SOURCE PASSAGE
Content starts

C and I went driving around tonight. We occasionally do that, just go driving/exploring in the dead of night with the stereo turned up and smoking too many cigarettes. We also like to drive too fast, but that’s another story. At the end of the 1 1/2 hour-long drive that included going over a bridge by the Mansfield Dam and ending up in a town called Lakeway, we decided to hit up the friendly Krispy Kreme drive-through for some treats.
We pull up to the intercom/speaker thing and start perusing the menu. We wait at that damn box FOREVER. We see 2 cars ahead of us at the window and figure that maybe they’re short on this shift or something, so we’re patient. The cars leave, still no one talks to us. We pull up to the window and this girl kind of tumbles all over herself opening it.
Girl: Um, I couldn’t hear if anyone was back there and it’s my first night here. (long pause)
C: Okay . . . so can we order some donuts?
Girl: Oh! Um, yes?
C: Great. I want a lemon filled . . .
Girl: (cutting C off in mid-sentence) Well we’re out of raspberry.
C: Um, that’s okay because I want lemon.
Girl: Oh okay, I was just telling you. (starts closing window)
Me: Wait! We also need a regular glazed, a blueberry, and a glazed chocolate cake. And a Mocha Dream thing.
Girl: What? What’s that last thing?
Me: A mocha dream. It’s a frozen coffee thing.
Girl: Okay, hold on.
We then proceed to watch her flit back and forth between the cash register and the counter where the donuts live, ostensibly to check EVERY time what kind of donut she needs to grab next. Finally she leans out, hands us a box and a shockingly pink drink in a plastic cup.
C and Me: What’s that? Why is it pink?
Girl: That’s the color it is.
Me: Why in the world would a mocha be pink?
Girl: Because of the berries, it’s a fruit drink!
Me: Why are there berries in it? It’s a mocha!
Girl: (blank look)

Content ends

DATA EXCERPTS

Content starts

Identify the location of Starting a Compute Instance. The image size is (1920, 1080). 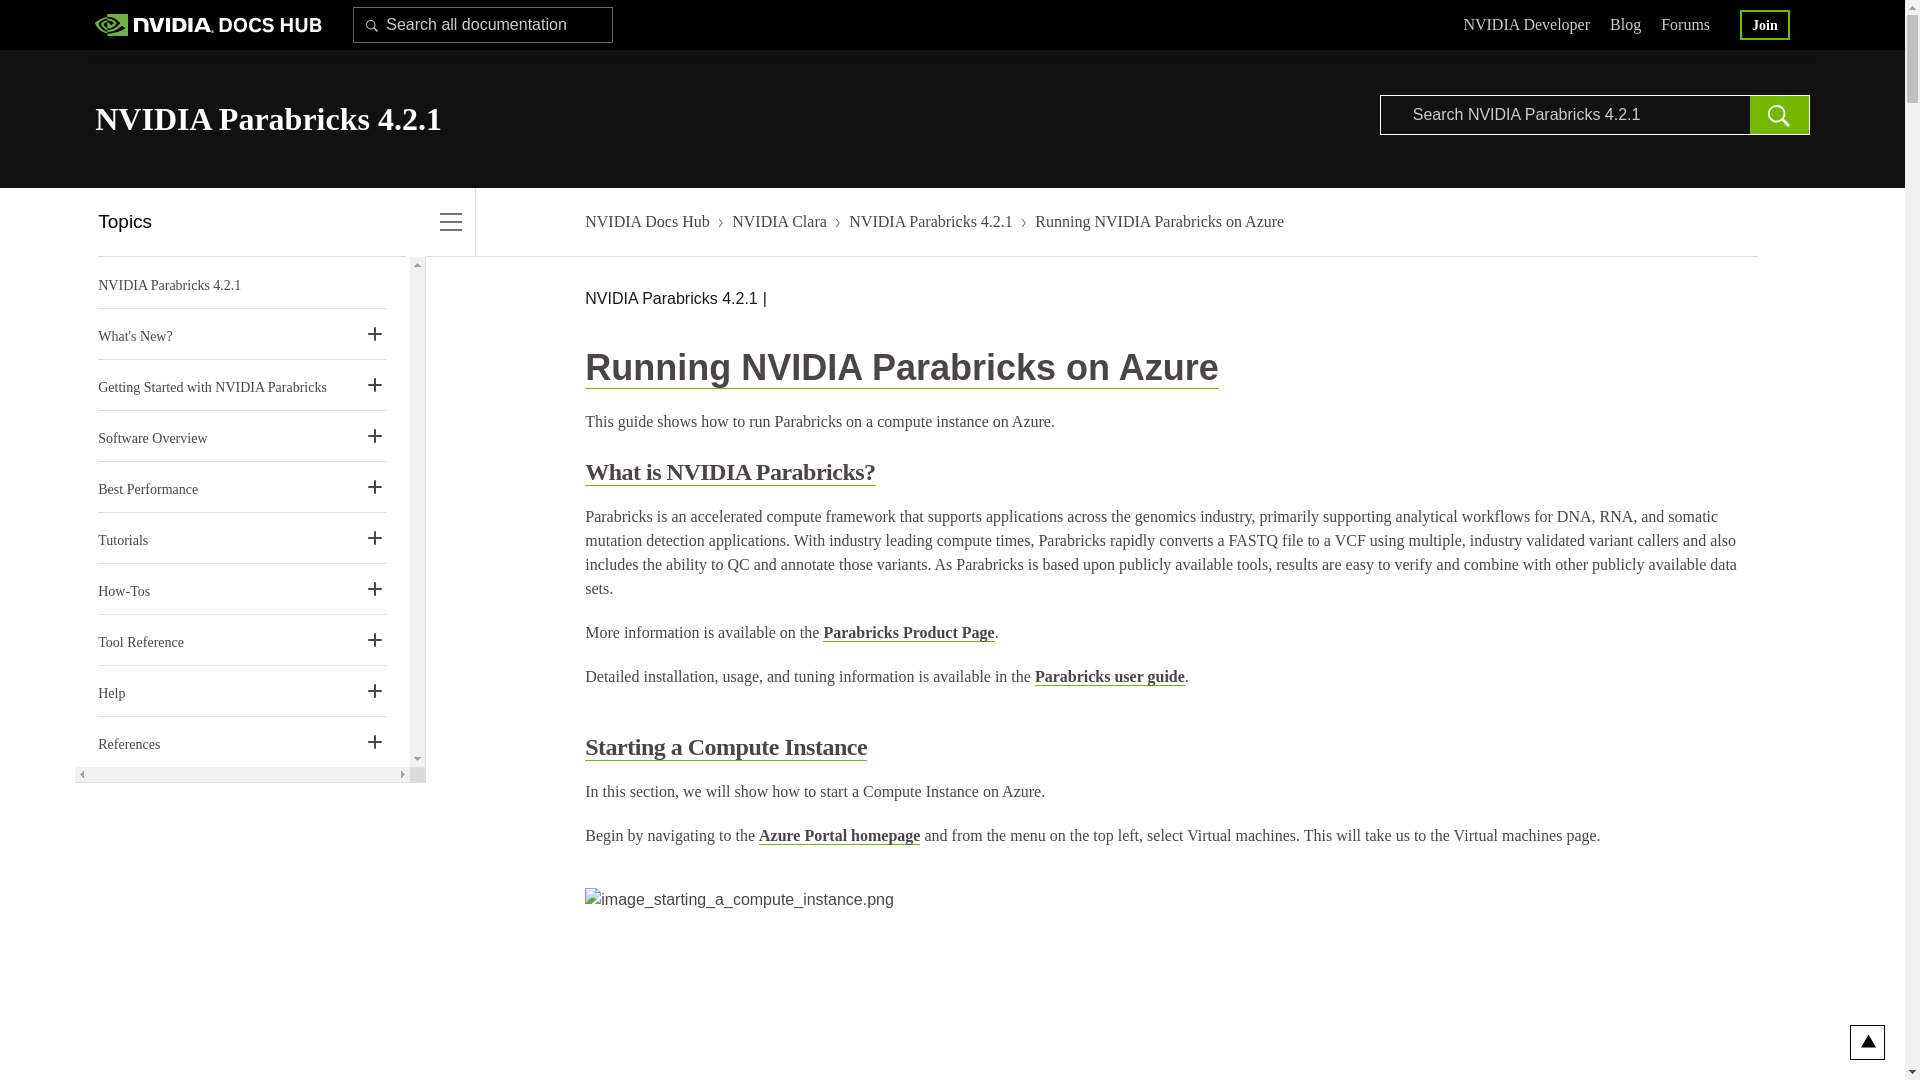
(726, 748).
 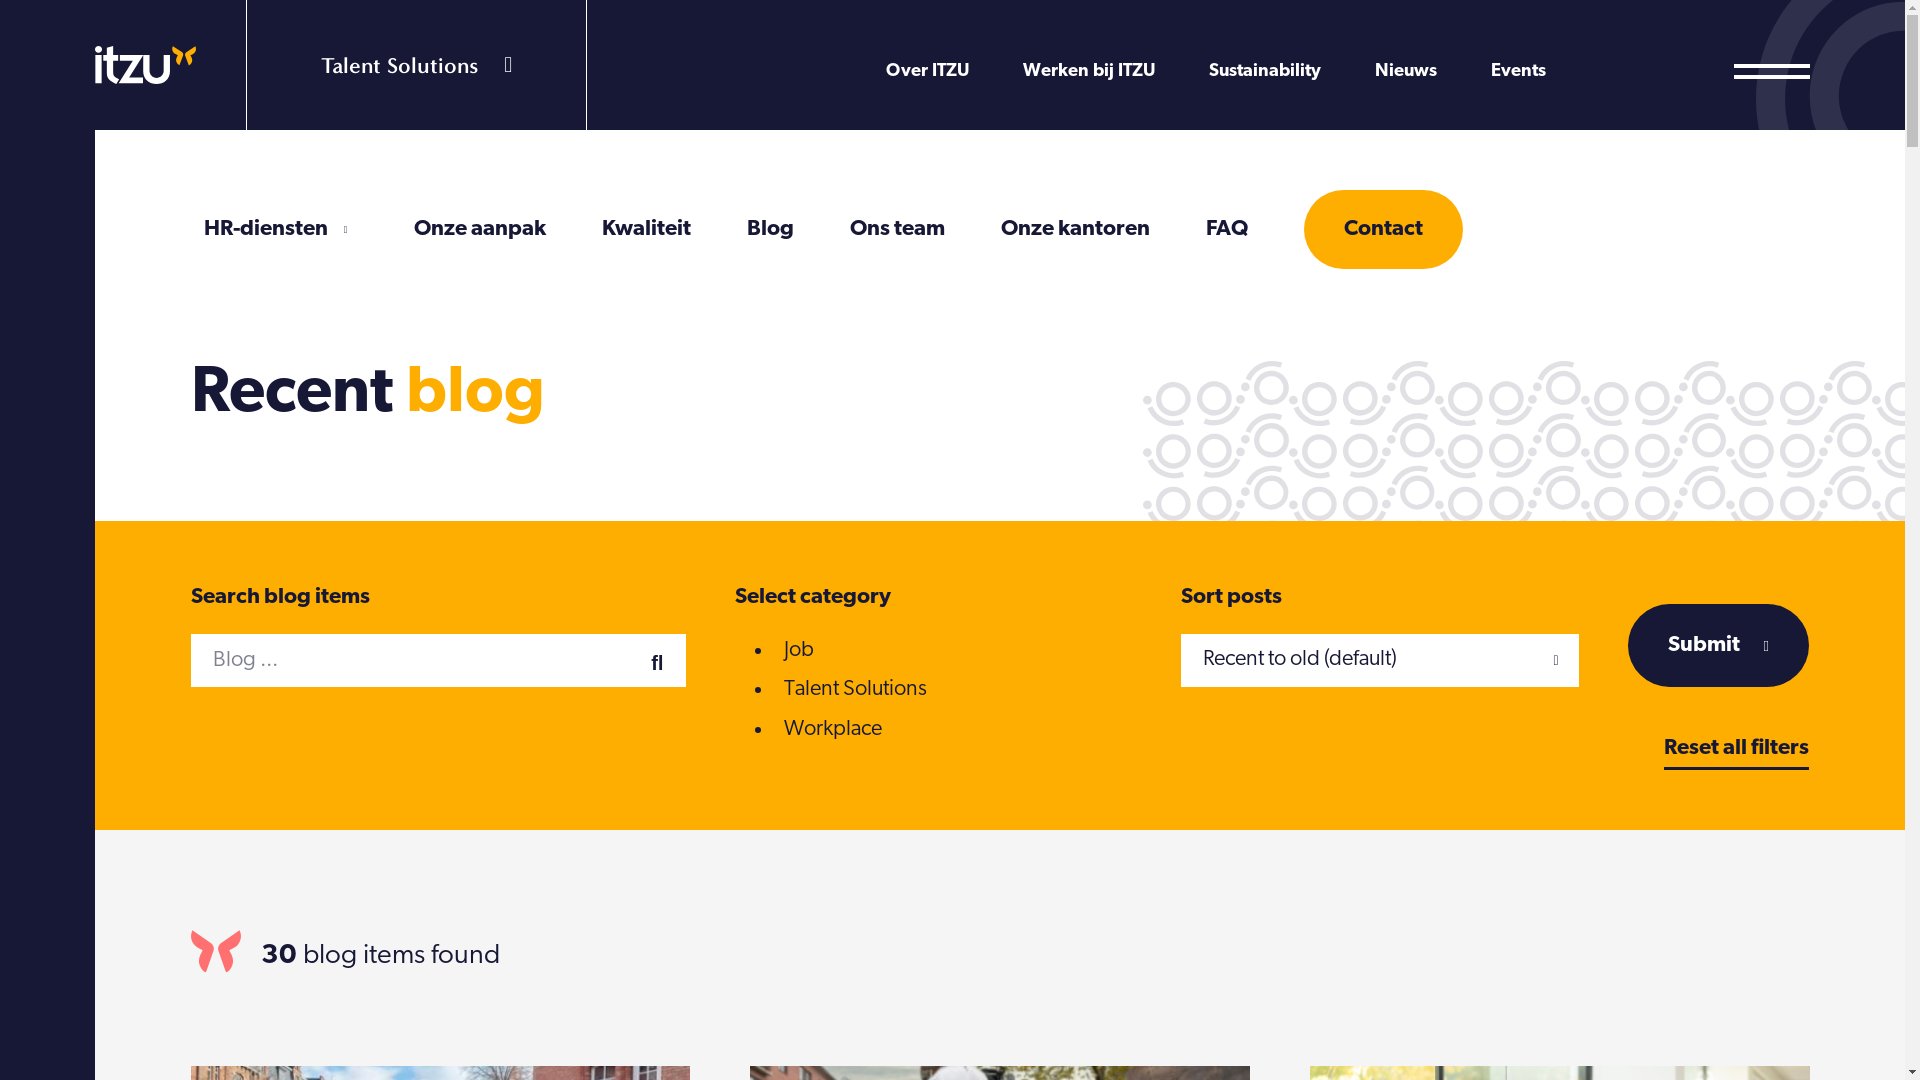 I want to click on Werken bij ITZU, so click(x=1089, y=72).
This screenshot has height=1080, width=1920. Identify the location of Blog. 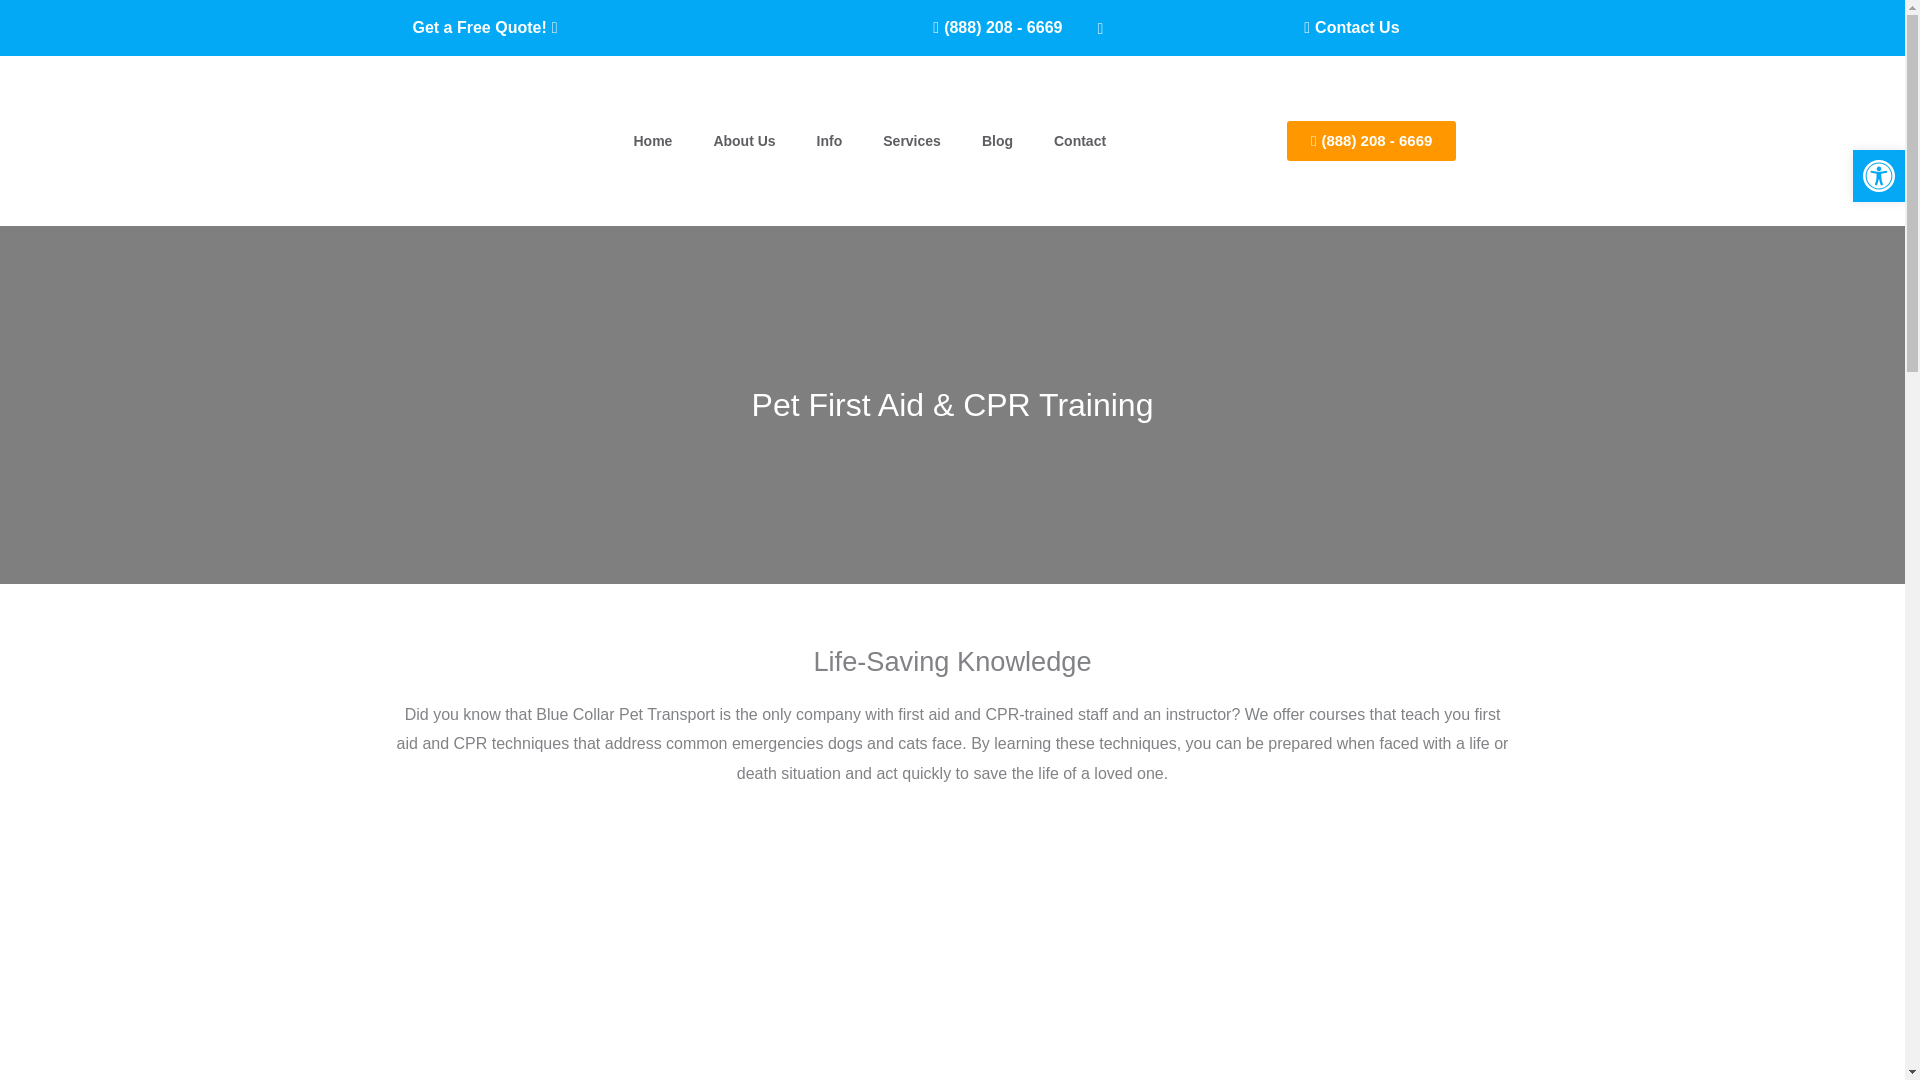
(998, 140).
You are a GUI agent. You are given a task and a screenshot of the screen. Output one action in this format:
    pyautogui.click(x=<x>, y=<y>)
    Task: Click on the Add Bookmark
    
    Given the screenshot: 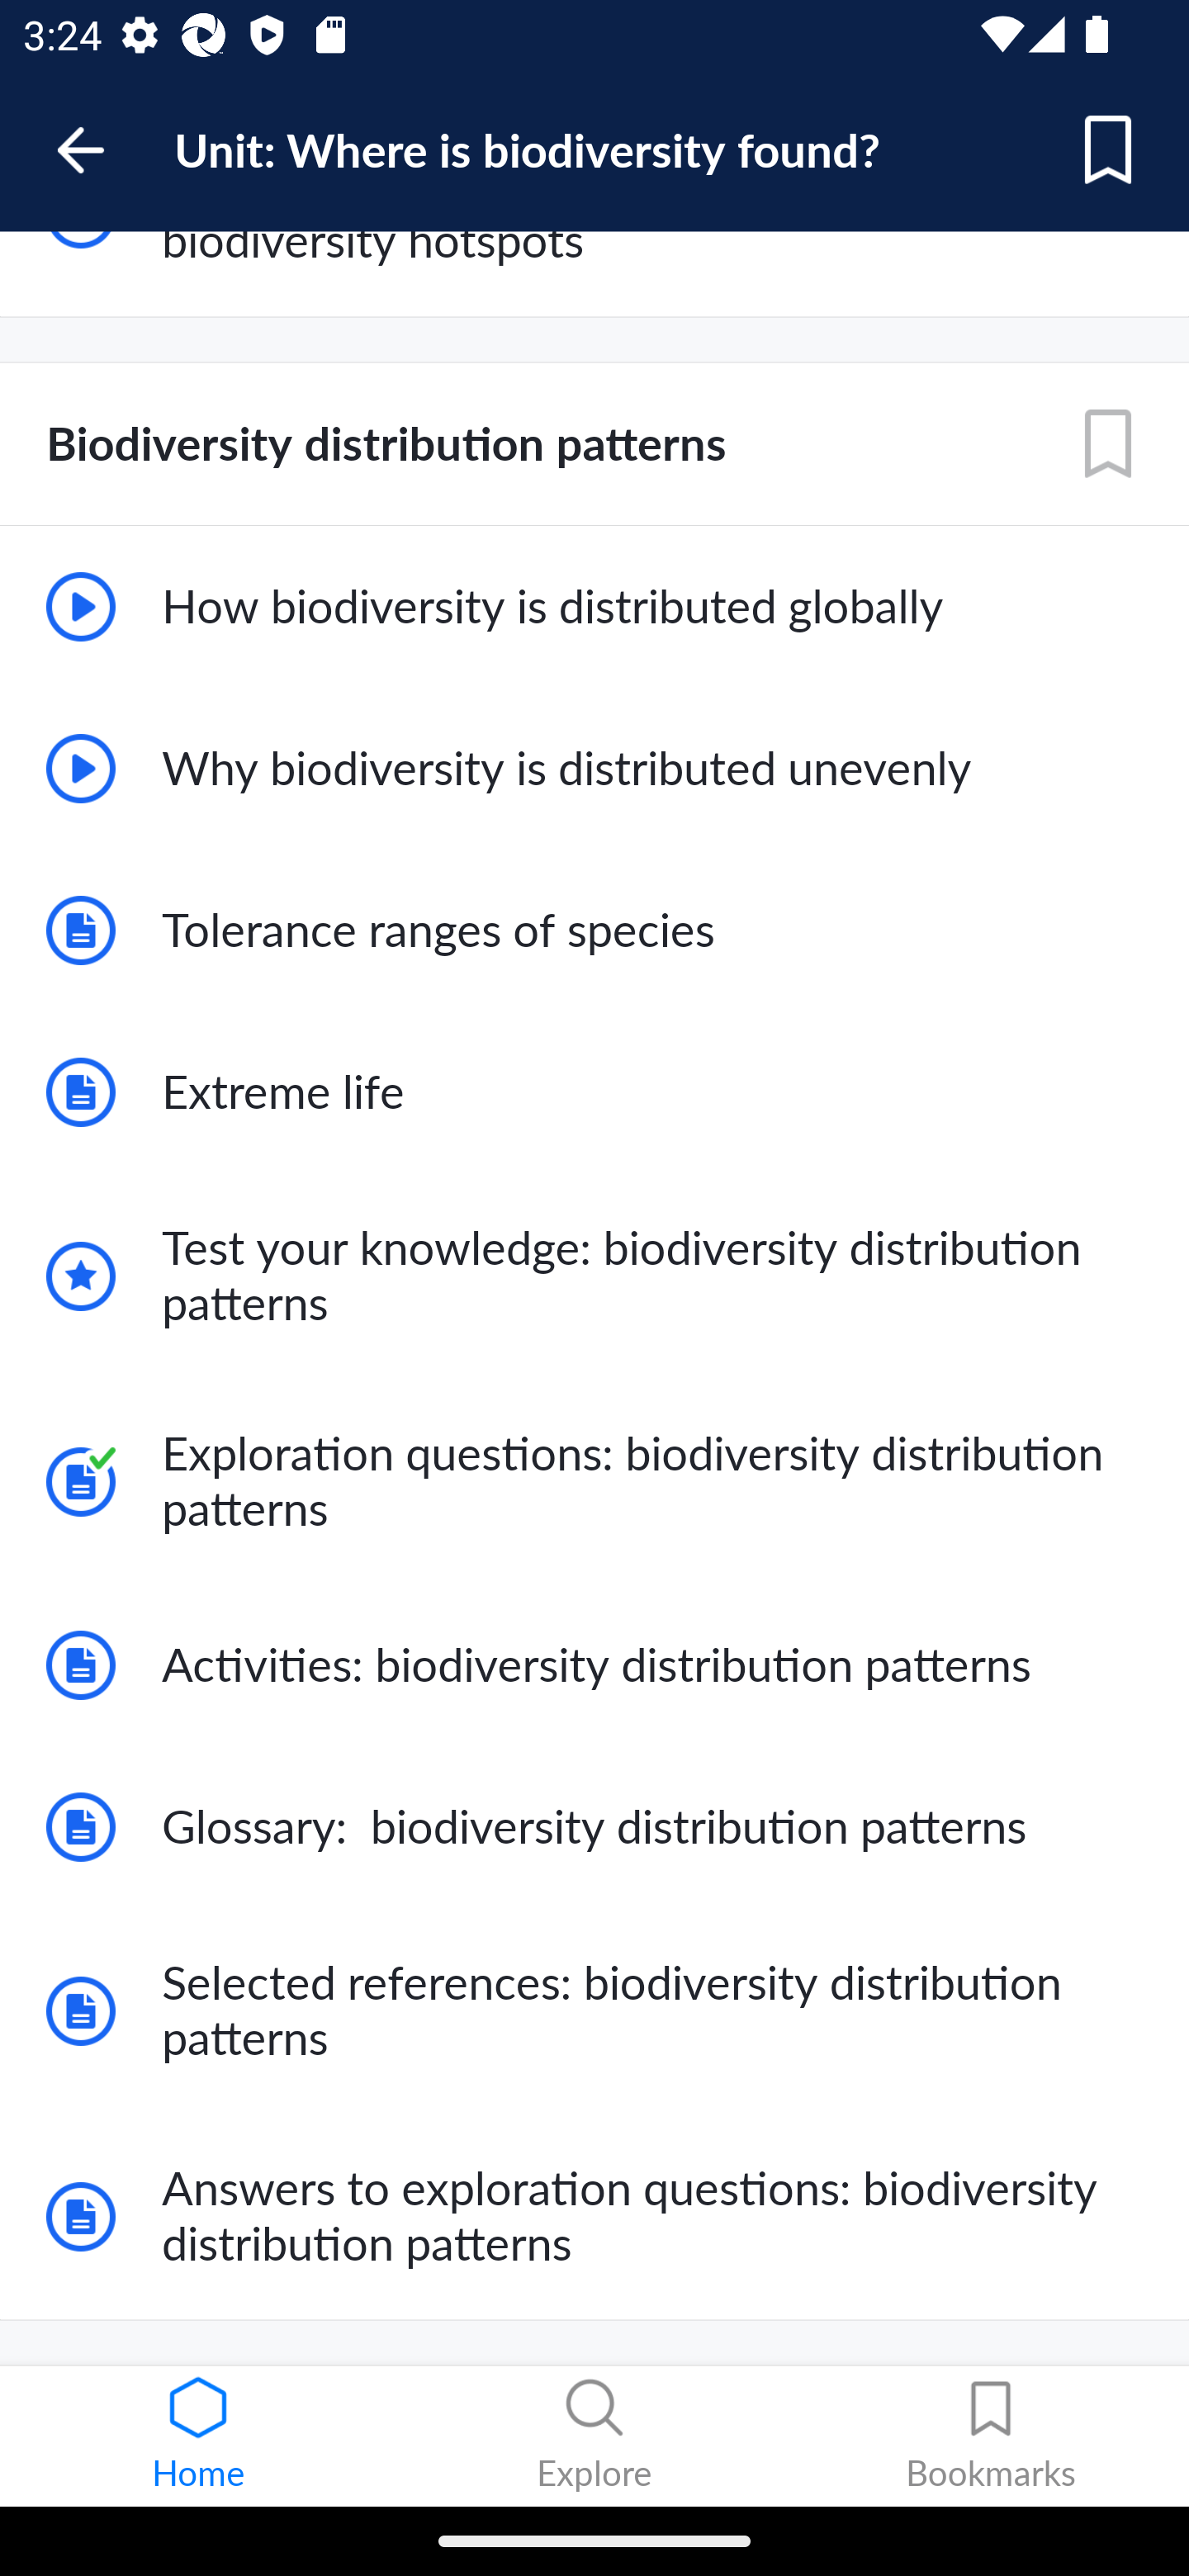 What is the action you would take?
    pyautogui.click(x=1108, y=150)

Content ends

Pick up the account of the late-night Krispy Kreme drive-through order right after its final line and keep it going. The data shown here was taken from a separate source.

Me: A mocha is coffee and chocolate. No berries. It shouldn’t be pink. It should be brown and kind of, you know, chocolately looking.
Girl: (looks at me, looks at the cup, looks at me) So you want me to remake it?
So she takes the drink back. We see a manager standing behind her doing absolutely nothing. Courtney opens the box and notices that the chocolate donut is not present, some other weird donut is there instead. Finally the girl comes back with the drink (which is totally tasty, by the way!)
Girl: Okay! Have a good night!
C: Yeah, wait. This isn’t a chocolate donut. We wanted a chocolate cake donut.
Girl: Oh. (reaches through the window, grabs the donut and starts bring it back inside with her)
C: You know that’s a health code violation, right?
Girl: Um, okay! (walks away, places the donut on a counter, grabs that wax paper grabby-stuff and thrusts a donut out at us) Here you go.
C: That’s not the right kind either.
Me: It’s a glazed, chocolate, cake donut.
Girl: What does that look like?
Me: Like, a chocolate donut, with glaze on it. It’s the exact name you have on the menu.
Girl: Oh. Hold on. (walks away again, gets a donut and hands it to us) Is this it?
Me: Yes. Thanks. (to C ) Oh my god let’s go.
And so then we made it home. Finally. That entire donut thing took at least 15 minutes, I swear. But I got my damn donut.